DSD is notable for featuring both abnormal segmentation and ossification. The term dysostosis highlights the anomalous morphogenesis, but the ongoing perturbation of bone growth and ossification evident in these siblings from their severe linear growth restriction indicates that there is both dysostosis as well as dysplasia. The precise mechanism of the scoliosis in these siblings is not clear, but several developmental anomalies are present in the spine including striking delay in the ossification of the vertebral pedicles. Congenital scoliosis most often results from mechanical imbalance due to asymmetrical vertebral malformation,21 but can also result from general lack of structural integrity of the vertebral column. The spine develops from paraxial mesoderm via a process of somite formation and patterning through Notch, wnt, TGF-β and FGF signaling pathways.22, 23 BMPs, part of the transforming growth factor-β superfamily, are required throughout this process from very early on; for example, BMP2 and BMP4 production in the overlying surface ectoderm induces the dorsal elements of the vertebrae.24 BMPER avidly binds and modulates BMPs 2, 4, 6 and 7, and has a key role in axial skeletal formation and patterning through both activating and inhibiting roles.25 BMPER expression increases concordantly with BMP gene expression during development.13

It is interesting to note that the father has mild scoliosis and a single kidney with macrocysts. His twin brother also has unilateral renal agenesis, and, based on identical physical appearance judged by a clinical geneticist, is likely monozygous. Familial tendencies have been recognized in idiopathic scoliosis and susceptibility factors are being sought.26 Further studies could explore possible physiological effects of BMPER mutations in heterozygote carriers.

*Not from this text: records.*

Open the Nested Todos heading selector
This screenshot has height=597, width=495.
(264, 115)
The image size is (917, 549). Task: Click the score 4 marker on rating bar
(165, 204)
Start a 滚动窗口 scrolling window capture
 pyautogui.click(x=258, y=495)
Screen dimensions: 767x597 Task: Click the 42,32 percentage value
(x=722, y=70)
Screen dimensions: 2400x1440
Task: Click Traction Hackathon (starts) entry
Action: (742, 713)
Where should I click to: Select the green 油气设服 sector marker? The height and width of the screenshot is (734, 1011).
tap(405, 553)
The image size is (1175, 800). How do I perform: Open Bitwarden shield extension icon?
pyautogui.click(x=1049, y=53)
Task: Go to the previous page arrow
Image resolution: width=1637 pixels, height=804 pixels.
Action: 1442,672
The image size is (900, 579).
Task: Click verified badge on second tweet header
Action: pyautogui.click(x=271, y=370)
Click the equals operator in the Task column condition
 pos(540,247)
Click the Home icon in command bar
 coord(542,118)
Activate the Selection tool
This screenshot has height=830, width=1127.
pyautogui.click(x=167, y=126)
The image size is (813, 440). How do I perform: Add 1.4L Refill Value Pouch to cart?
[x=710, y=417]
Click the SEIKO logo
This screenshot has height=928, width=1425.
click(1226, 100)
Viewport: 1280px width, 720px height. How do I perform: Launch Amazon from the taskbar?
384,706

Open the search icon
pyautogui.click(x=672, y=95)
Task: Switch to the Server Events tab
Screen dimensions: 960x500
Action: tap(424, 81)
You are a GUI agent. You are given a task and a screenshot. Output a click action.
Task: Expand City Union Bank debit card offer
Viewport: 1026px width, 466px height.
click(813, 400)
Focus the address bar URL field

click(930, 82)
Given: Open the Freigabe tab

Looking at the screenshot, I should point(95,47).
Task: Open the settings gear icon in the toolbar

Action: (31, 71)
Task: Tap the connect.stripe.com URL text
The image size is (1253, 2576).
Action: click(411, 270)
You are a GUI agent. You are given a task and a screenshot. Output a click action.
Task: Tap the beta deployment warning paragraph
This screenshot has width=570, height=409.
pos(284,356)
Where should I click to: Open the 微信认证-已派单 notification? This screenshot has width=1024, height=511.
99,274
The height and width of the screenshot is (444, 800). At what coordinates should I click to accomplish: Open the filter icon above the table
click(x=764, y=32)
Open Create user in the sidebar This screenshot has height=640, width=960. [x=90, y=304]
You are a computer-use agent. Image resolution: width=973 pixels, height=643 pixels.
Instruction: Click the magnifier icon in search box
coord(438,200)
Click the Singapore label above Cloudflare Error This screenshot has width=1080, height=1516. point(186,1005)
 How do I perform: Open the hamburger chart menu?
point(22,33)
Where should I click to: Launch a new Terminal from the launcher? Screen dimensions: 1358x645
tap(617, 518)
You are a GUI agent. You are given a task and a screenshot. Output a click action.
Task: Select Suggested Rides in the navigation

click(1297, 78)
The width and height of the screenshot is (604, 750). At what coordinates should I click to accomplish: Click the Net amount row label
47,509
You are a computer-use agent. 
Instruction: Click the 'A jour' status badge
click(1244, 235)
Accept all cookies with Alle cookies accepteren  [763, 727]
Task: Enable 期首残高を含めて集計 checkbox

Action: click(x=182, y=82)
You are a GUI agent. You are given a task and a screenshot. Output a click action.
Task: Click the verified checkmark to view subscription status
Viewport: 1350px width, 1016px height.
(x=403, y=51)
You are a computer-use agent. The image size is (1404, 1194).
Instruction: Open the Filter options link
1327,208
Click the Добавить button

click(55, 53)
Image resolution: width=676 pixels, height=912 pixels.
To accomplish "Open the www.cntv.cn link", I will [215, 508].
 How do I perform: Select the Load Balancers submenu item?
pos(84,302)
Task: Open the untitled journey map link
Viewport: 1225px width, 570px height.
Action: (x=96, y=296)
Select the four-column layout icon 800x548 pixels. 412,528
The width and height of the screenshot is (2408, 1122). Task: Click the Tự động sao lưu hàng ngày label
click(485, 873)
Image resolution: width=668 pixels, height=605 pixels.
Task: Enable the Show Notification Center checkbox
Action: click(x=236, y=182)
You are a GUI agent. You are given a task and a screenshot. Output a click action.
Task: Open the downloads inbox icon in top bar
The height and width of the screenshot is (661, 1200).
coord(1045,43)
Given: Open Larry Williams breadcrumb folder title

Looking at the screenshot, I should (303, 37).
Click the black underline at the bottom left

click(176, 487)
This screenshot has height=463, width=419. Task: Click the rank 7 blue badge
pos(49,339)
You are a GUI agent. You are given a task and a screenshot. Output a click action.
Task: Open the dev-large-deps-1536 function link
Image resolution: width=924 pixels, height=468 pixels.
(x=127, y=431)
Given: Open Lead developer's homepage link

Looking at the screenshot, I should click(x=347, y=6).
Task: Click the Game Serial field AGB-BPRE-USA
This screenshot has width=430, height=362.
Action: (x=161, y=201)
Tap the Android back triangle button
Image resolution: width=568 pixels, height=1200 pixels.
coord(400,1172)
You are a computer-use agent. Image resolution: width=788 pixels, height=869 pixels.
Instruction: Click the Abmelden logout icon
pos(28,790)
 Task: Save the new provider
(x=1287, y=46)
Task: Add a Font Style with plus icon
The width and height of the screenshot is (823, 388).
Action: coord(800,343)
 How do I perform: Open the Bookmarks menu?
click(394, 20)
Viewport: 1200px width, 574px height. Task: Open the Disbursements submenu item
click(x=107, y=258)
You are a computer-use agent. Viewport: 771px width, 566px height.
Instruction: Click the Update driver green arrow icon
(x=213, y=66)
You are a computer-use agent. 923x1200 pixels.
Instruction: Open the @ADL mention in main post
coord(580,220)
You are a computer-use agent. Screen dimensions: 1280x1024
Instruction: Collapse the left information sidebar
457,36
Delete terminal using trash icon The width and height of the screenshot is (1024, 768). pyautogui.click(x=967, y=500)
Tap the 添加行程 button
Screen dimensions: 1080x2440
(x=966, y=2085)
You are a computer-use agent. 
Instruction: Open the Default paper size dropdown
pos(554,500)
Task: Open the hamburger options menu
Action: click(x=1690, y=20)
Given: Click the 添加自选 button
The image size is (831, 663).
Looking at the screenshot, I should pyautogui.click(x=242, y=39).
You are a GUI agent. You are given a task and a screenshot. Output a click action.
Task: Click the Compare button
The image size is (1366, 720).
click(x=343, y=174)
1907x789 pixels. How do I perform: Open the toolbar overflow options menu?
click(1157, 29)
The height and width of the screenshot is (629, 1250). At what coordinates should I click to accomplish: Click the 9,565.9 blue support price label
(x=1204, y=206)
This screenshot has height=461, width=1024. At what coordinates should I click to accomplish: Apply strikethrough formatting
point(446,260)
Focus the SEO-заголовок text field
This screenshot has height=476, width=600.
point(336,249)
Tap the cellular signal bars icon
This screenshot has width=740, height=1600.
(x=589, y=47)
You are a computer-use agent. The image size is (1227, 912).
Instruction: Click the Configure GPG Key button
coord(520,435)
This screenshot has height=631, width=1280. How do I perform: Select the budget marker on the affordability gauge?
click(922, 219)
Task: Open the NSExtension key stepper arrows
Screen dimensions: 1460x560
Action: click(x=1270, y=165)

In summary, we describe an attenuated form of DSD due to BMPER mutations presenting with severe scoliosis, clefting of the palate, missing ribs and delayed ossification of the pedicles, but notably lacking previously well recognized features of this condition, including cystic renal dysplasia and early lethality. For these siblings, severe progressive infantile scoliosis has been the most striking clinical finding, creating further clinical distinction from other patients. Hence, we have considered whether a separate designation should be given to this phenotype, such as spondylopedicular dysplasia, but likely the term attenuated DSD is sufficient. The differential diagnosis includes acampomelic campomelic dysplasia, particularly when ossification defects of the vertebral pedicles are present, and analysis of SOX9 facilitates differentiation. Another possible diagnosis is ischiospinal dysostosis, for which the genetic basis has not yet been determined, and which has been considered as part of the phenotypic range of DSD. The study of further children with BMPER-related skeletal disease will help delineate the full phenotypic spectrum and allow for the appropriate decisions around ‘lumping versus splitting’ in the classification of these disorders.